Uto Ughi commenta desolato il concerto di Allevi al Senato. Quote of note:

Che cosa più la infastidisce di Allevi: la sua musica, le sue parole?«Le composizioni sono musicalmente risibili e questa modestia di risultati viene accompagnata da dichiarazioni che esaltano la presunta originalità dell’interprete. Se cita dei grandi pianisti del passato, lo fa per rimarcare che a differenza di loro lui è “anche” un compositore. Così offende le interpretazioni davvero grandi: lui è un nano in confronto a Horowitz, a Rubinstein. Ma anche rispetto a Modugno e a Mina. Questo deve essere chiaro».

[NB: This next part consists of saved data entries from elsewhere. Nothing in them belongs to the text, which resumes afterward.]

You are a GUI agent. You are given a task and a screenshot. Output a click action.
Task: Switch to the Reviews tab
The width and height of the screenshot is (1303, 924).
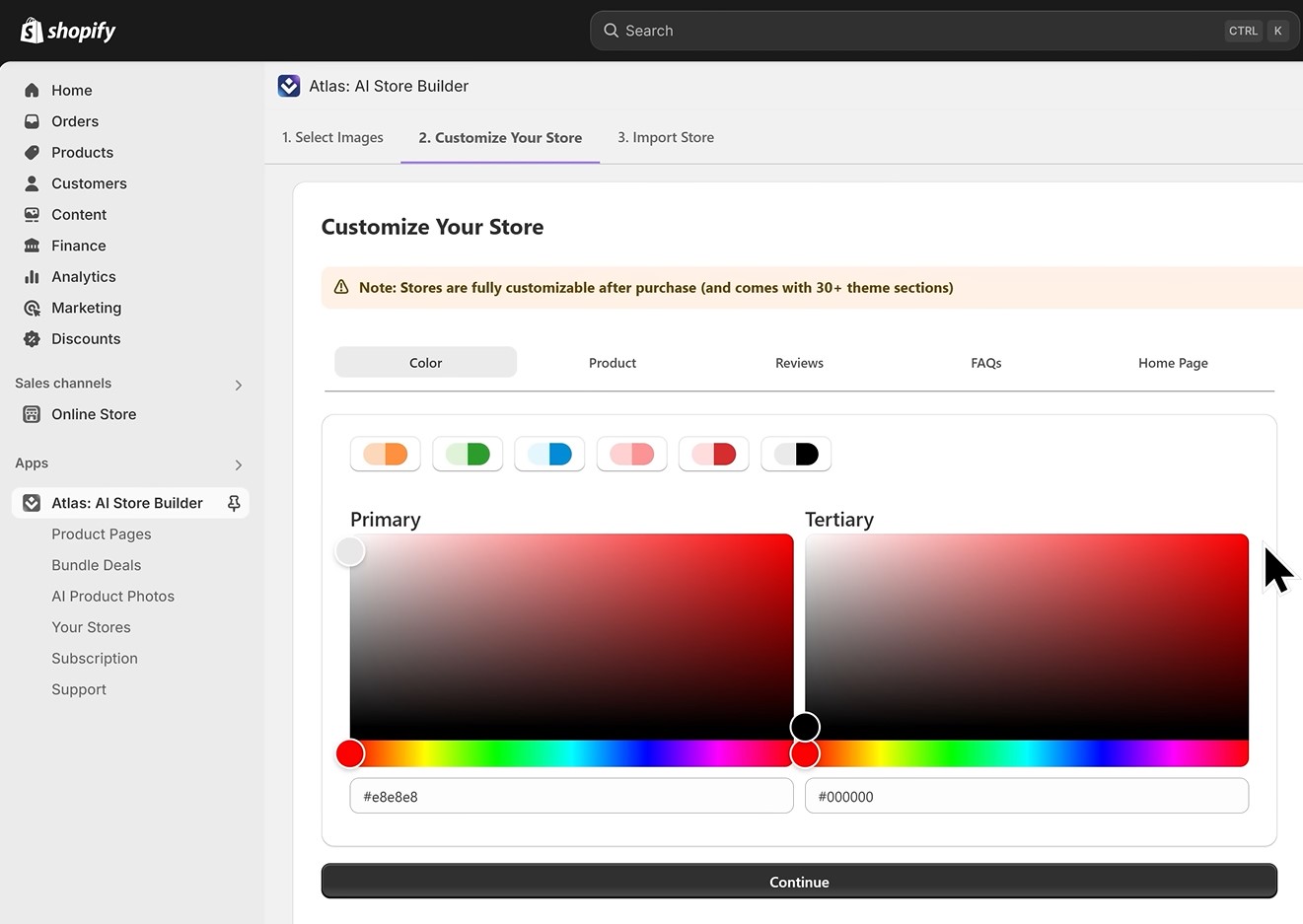pos(799,363)
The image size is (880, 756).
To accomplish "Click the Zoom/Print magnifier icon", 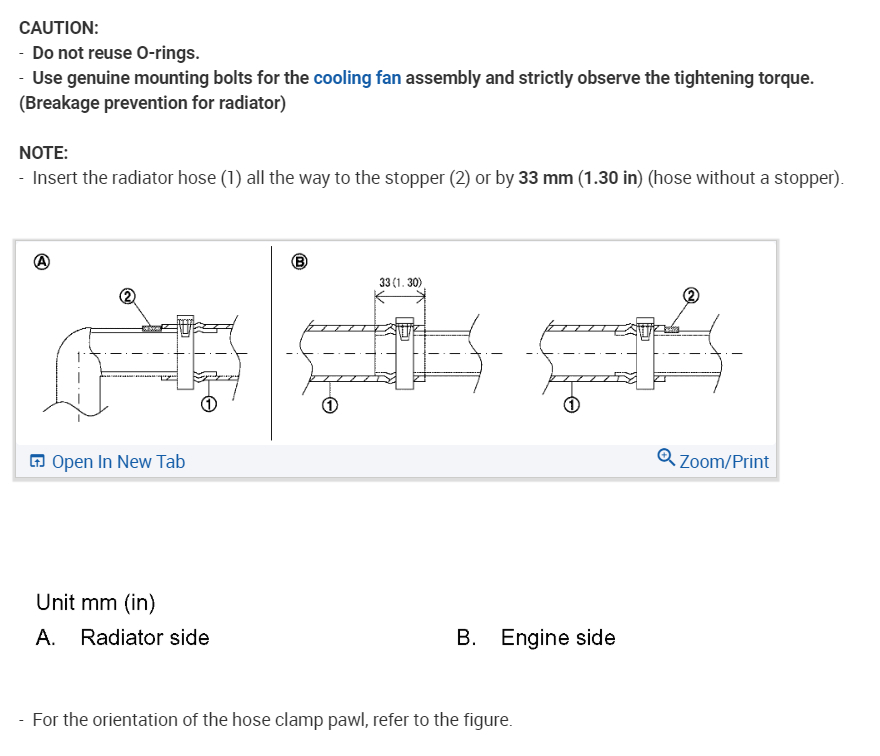I will click(666, 458).
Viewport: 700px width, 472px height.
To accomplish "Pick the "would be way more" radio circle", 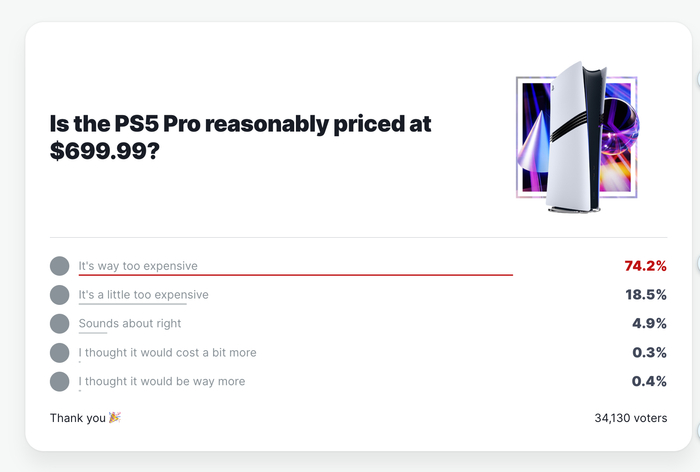I will (60, 381).
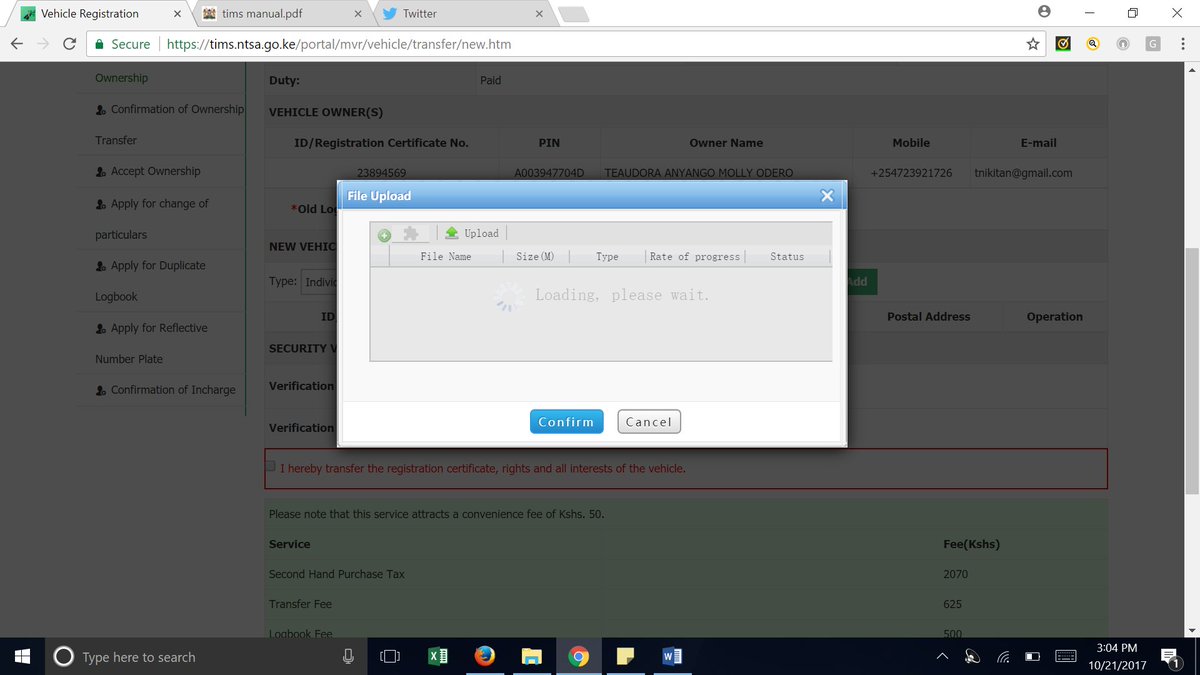Launch Excel from the taskbar
This screenshot has width=1200, height=675.
pos(438,656)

Come definire la sua musica? «Un collage furbescamente messo insieme. Nulla di nuovo. Il suo successo è una conseguenza del trionfo del relativismo: la scienza del nulla, come ha scritto Claudio Magris. Ma non bisogna stancarsi di ricordare che Beethoven non è Zucchero e Zucchero non è Beethoven. Ma Zucchero ha una personalità molto più riconoscibile di quella di Allevi».

[via Federico Fasce su FriendFeed]

Nuovo aggiornamento:

Nei commenti di Marco Traferri c’è l’opinione definitiva, che condivido in pieno. Quote of note:

“Quel tipo di musica, che non può essere assolutamente definita né classica né contemporanea, la sentiamo ogni giorno nelle pubblicità, nelle colonne sonore (specialmente nei film con le musiche di Johnn Williams), nei documentari, nei commenti musicali che accompagnano i reportage televisivi. E’ qui il punto. Bach lo riconosci tra Vivaldi e Corelli, così Mozart da Haydn e Beethoven da Schubert. Ma Allevi tra Einaudi e altri ancora, si stanno rincorrendo confondendo gli ascoltatori. Io ho comprato l’album Joy, e lo ascolto soprattutto mentre mi faccio la barba: al 3° brano sono già stufo, non sento più l’innovazione da tutti conclamata”.